Neymar is second on his team in scoring, but leads the league in complaining

Who would have thought that a move fueled by vanity and greed wouldn’t lead to immediate happiness?


As expected, Neymar has quickly adapted to Ligue 1, but he’s adapted to life in France even quicker. “The French complain of everything, and always,” Napoleon Bonaparte is credited with saying—and ever since Neymar moved to Paris, he’s done exactly that.

Back in November, we chronicled his complaints about his teammates getting to take penalties instead of him, his complaints about the press reporting on his complaints about his teammates getting to take penalties instead of him, his complaints about his manager, and his complaints about the press reporting on his complaints about his manager, and, of course, his tears about all of this.

Well, in 2018 his moaning has continued. He expressed his displeasure with PSG selling friend and fellow Brazilian Lucas Moura to Tottenham, stating “I’m sad because he’s a good friend, a quality player who has been used very little. I think it’s very unfair. He’s my brother in football. […] He could have been used a lot more here, I’m sure of that, but I’m not the team’s owner. For me, he should never have left Paris.”

He also lamented the state of modern football after PSG’s 3-2 Coupe de la Ligue semifinal win against Rennes. Late in the match, Neymar was booked for a foul on Rennes’ Hamari Traore. He then extended a hand to help Traore back to his feet, but pulled it back before Traore could grab it. As Neymar grinned about it, the Rennes players fumed.

“Football is a little boring right now,” he said after the match. “We cannot do anything—everything is controversial.

“For example, I made a joke at the end by offering my hand [to Hamari Traore] and then pulled it away. It will cause controversy, but it is the kind of thing that I do with my friends all the time. Why not with opponents? It was just a joke.”

Well, Neymar, your friends know you’re joking when you do it. Your opponents? Not so much. That’s the difference there. And the fact that you can’t see that shows just how out of touch you are with anyone not named Neymar.

Earlier in the match, with PSG up 3-1, Neymar decided to do a bit of showboating—presumably in an attempt to stave off the boredom of playing this season in an inferior league. The Rennes player Neymar attempted to embarrass with his bit of skill fouled the Brazilian. Nothing vicious, but enough to interrupt the show.

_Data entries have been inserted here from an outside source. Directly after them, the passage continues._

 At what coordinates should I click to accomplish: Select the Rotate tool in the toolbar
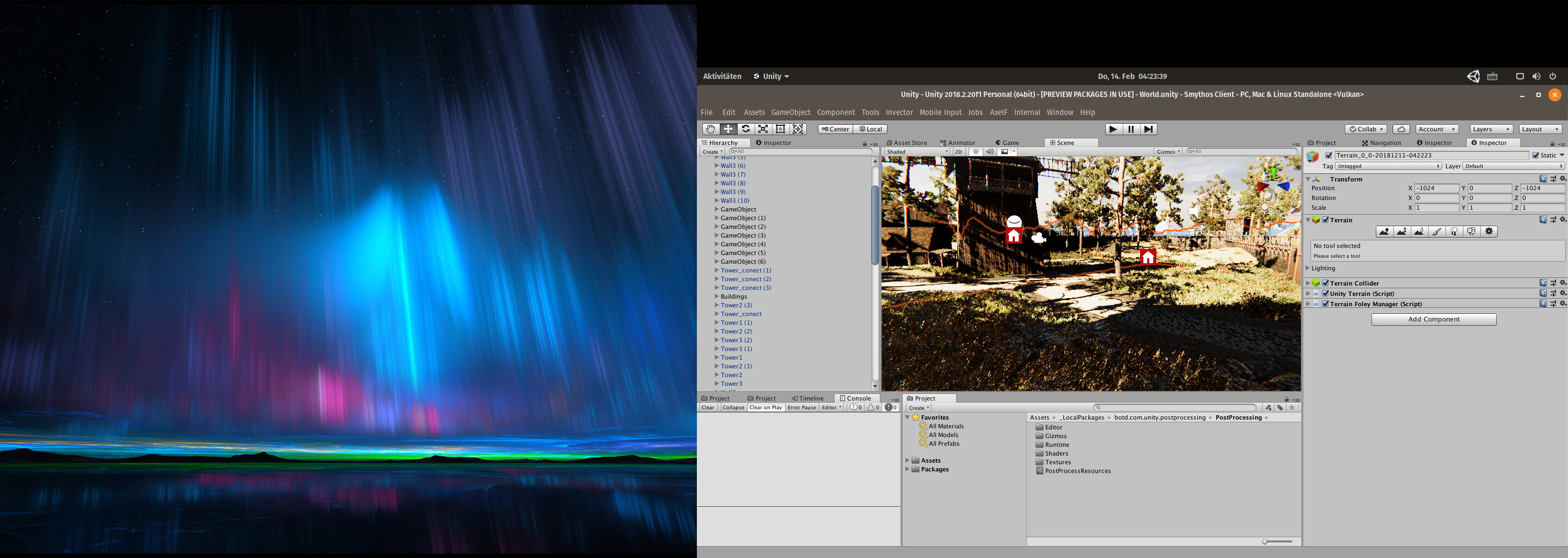(x=746, y=129)
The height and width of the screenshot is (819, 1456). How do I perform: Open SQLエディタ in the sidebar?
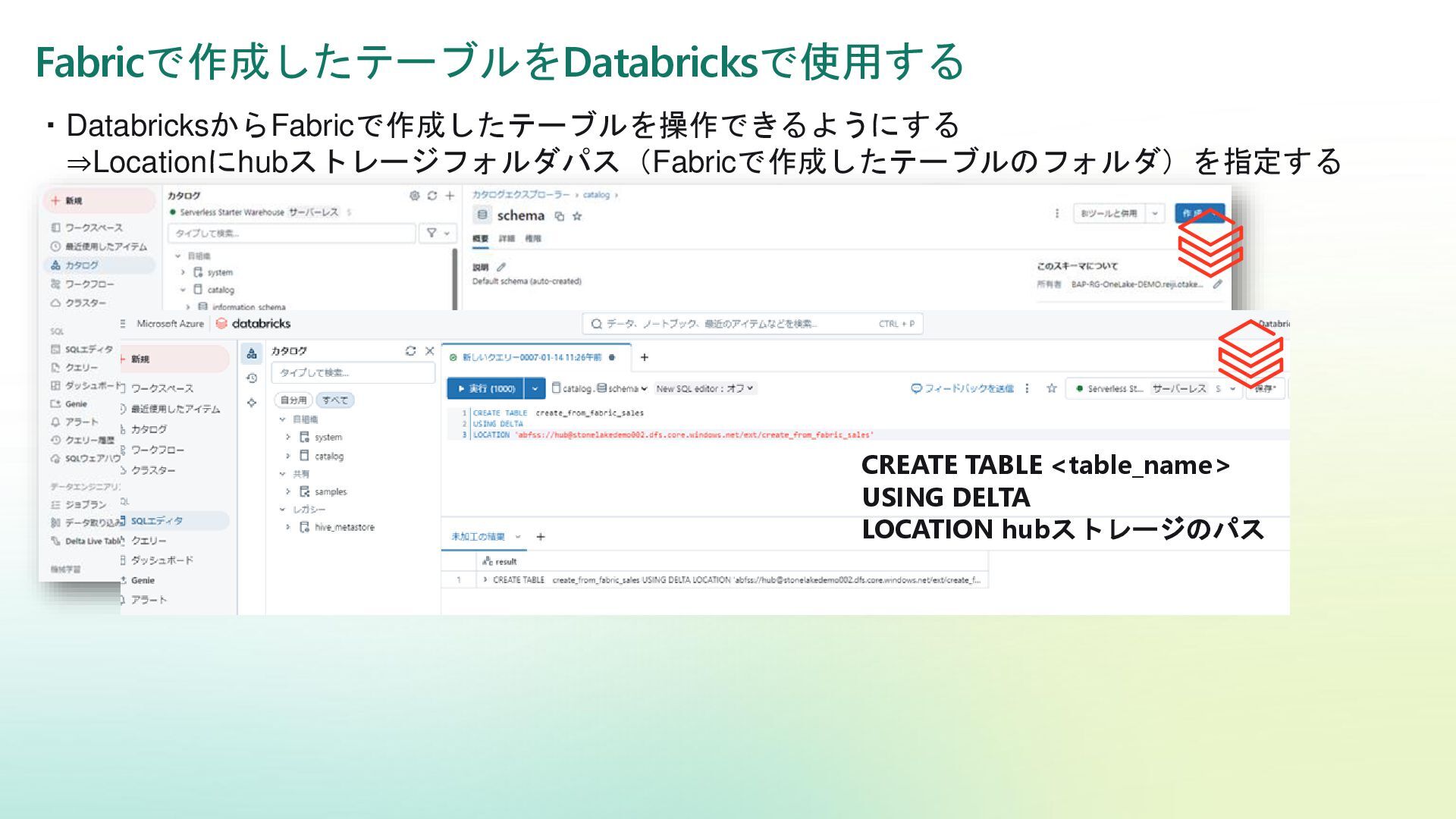pos(156,521)
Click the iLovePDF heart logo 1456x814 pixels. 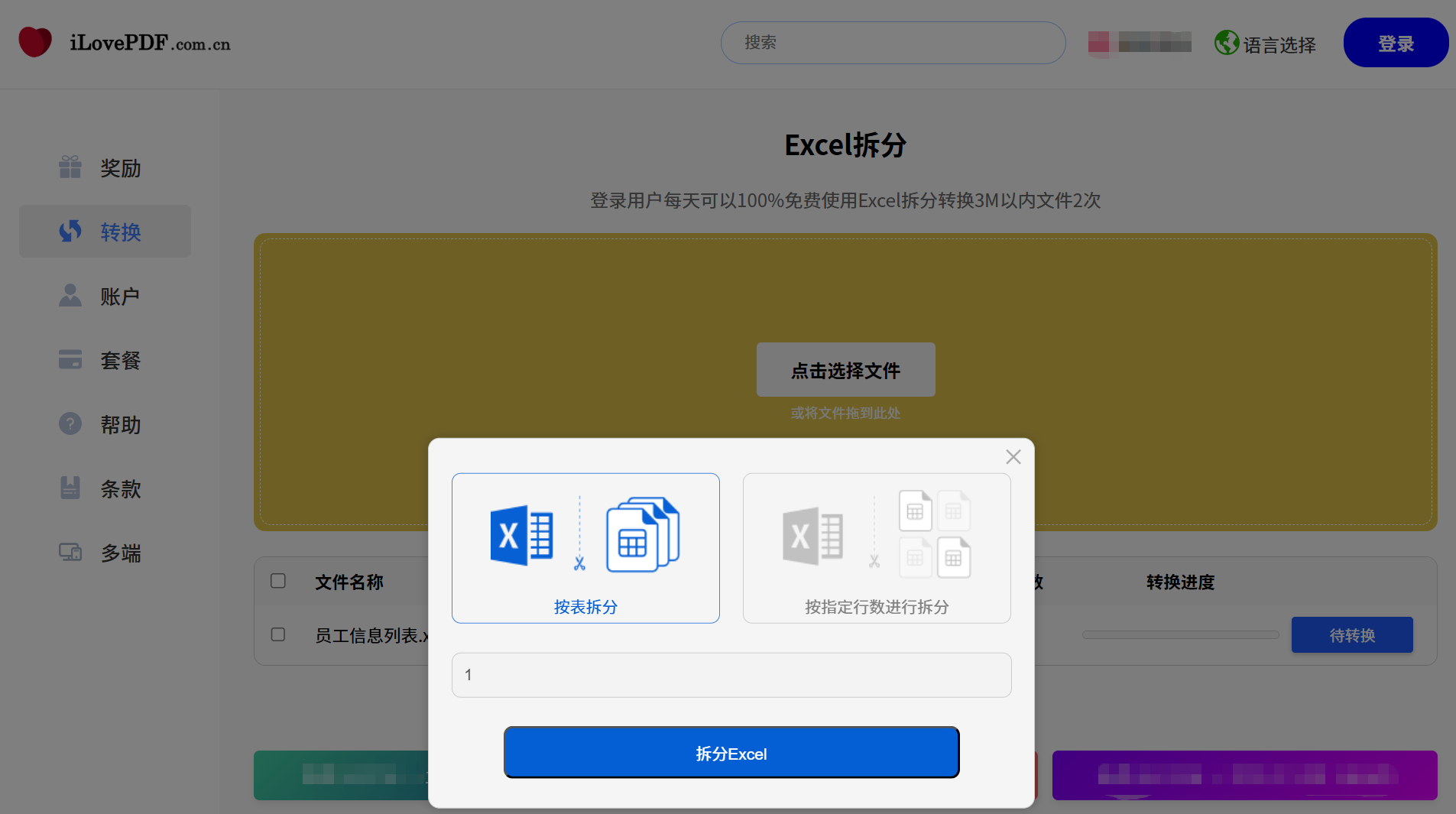[x=34, y=42]
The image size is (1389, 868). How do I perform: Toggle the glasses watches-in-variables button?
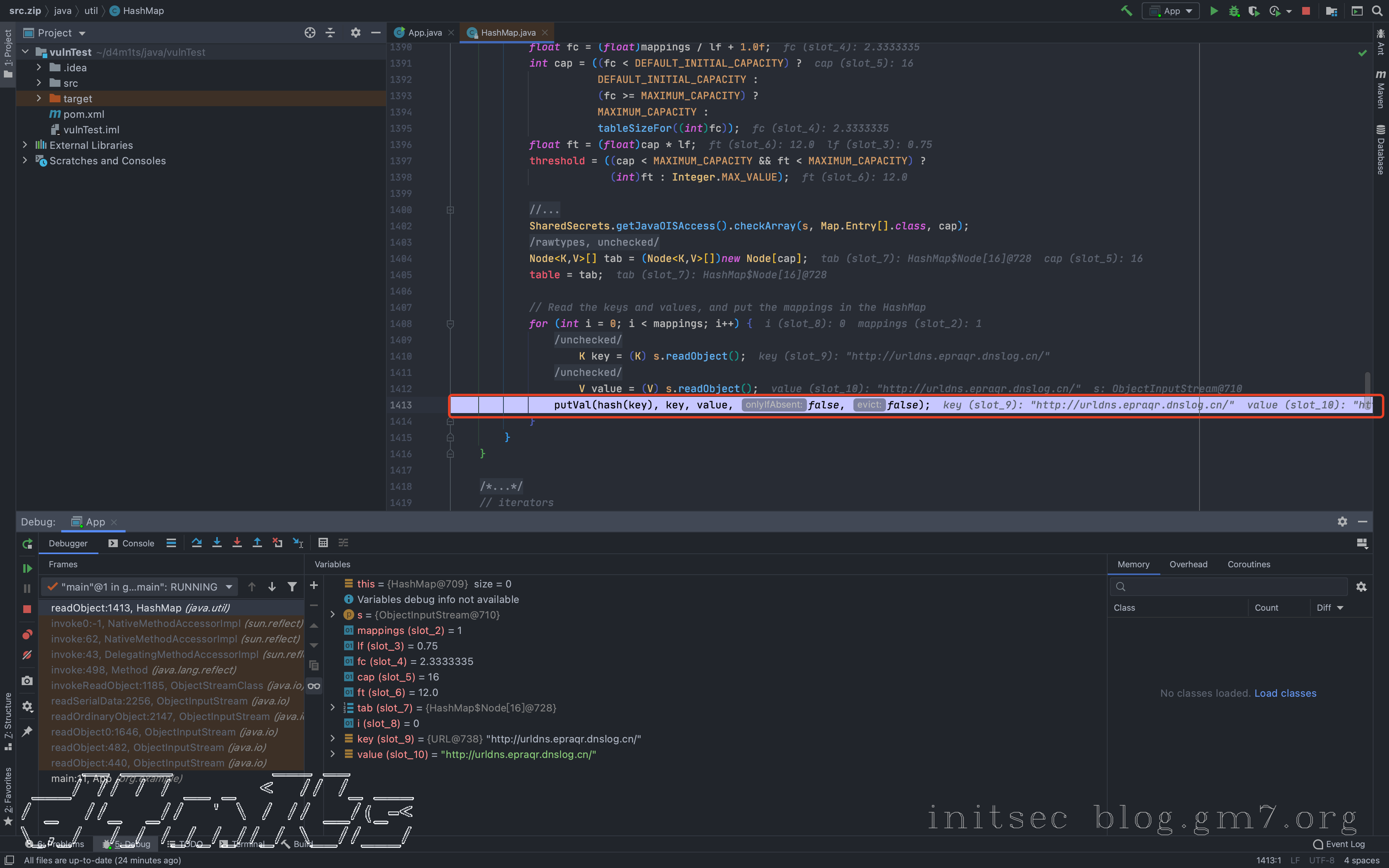[314, 685]
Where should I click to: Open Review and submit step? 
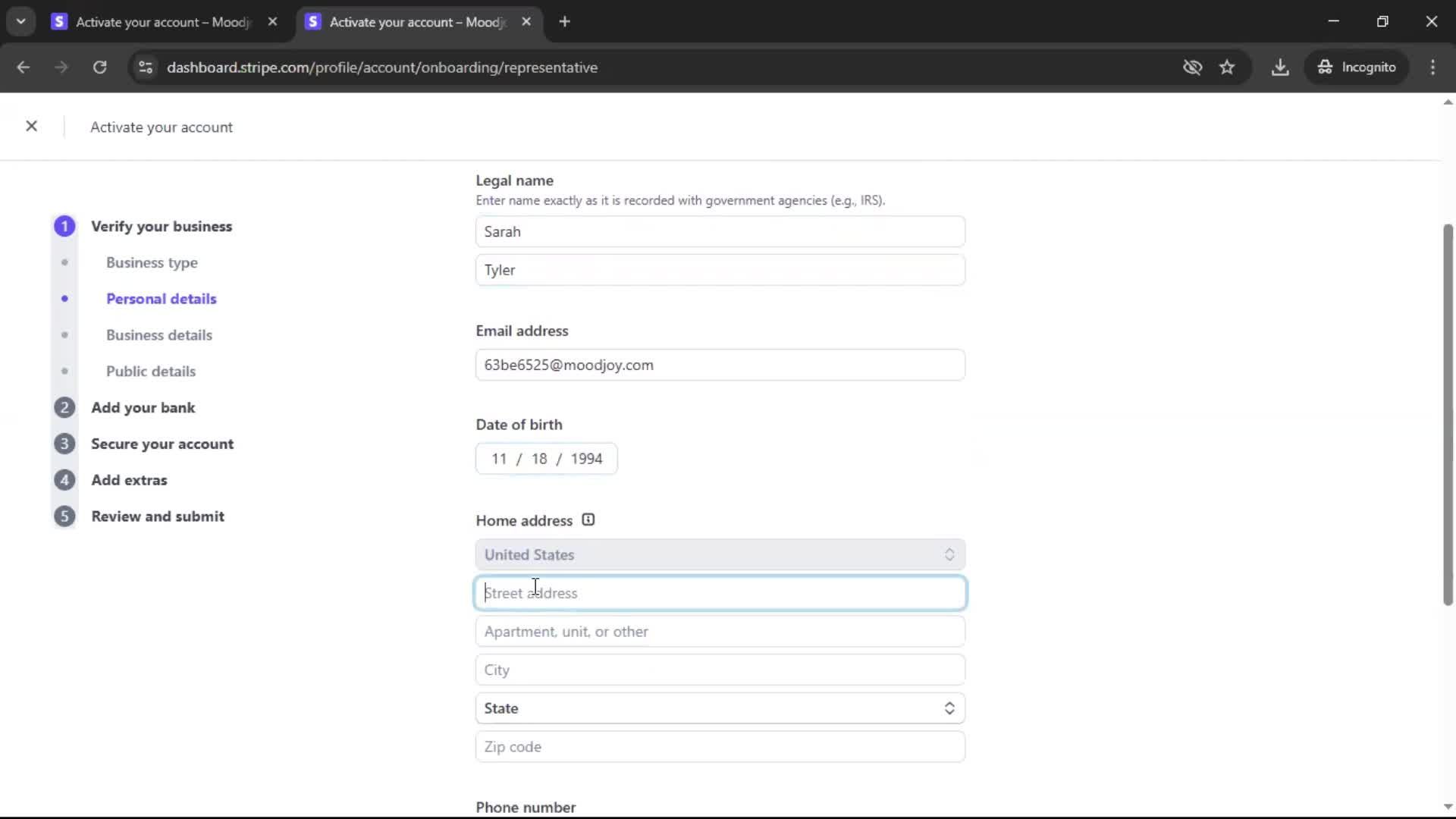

Naturally, Neymar had complaints about this, too.

“They were stopping me by fouling me and I was playing football,” he said. “They provoked me but I also know how to provoke, in my own way, with the ball and with my football style.”

Stopping you from showing them up isn’t provocation, though. It’s footballing self defense. Sure, you have the right to try and shame your opponent with your dazzling skills, but they also have the right to stop you (within reason, of course).

Neymar insists that he’s happy in France, but all of this conveys something different. Maybe it’s the growing pains of an ever-expanding ego or maybe it’s just a seamless adoption of his inner Frenchman. Whatever it is, it seems exhausting.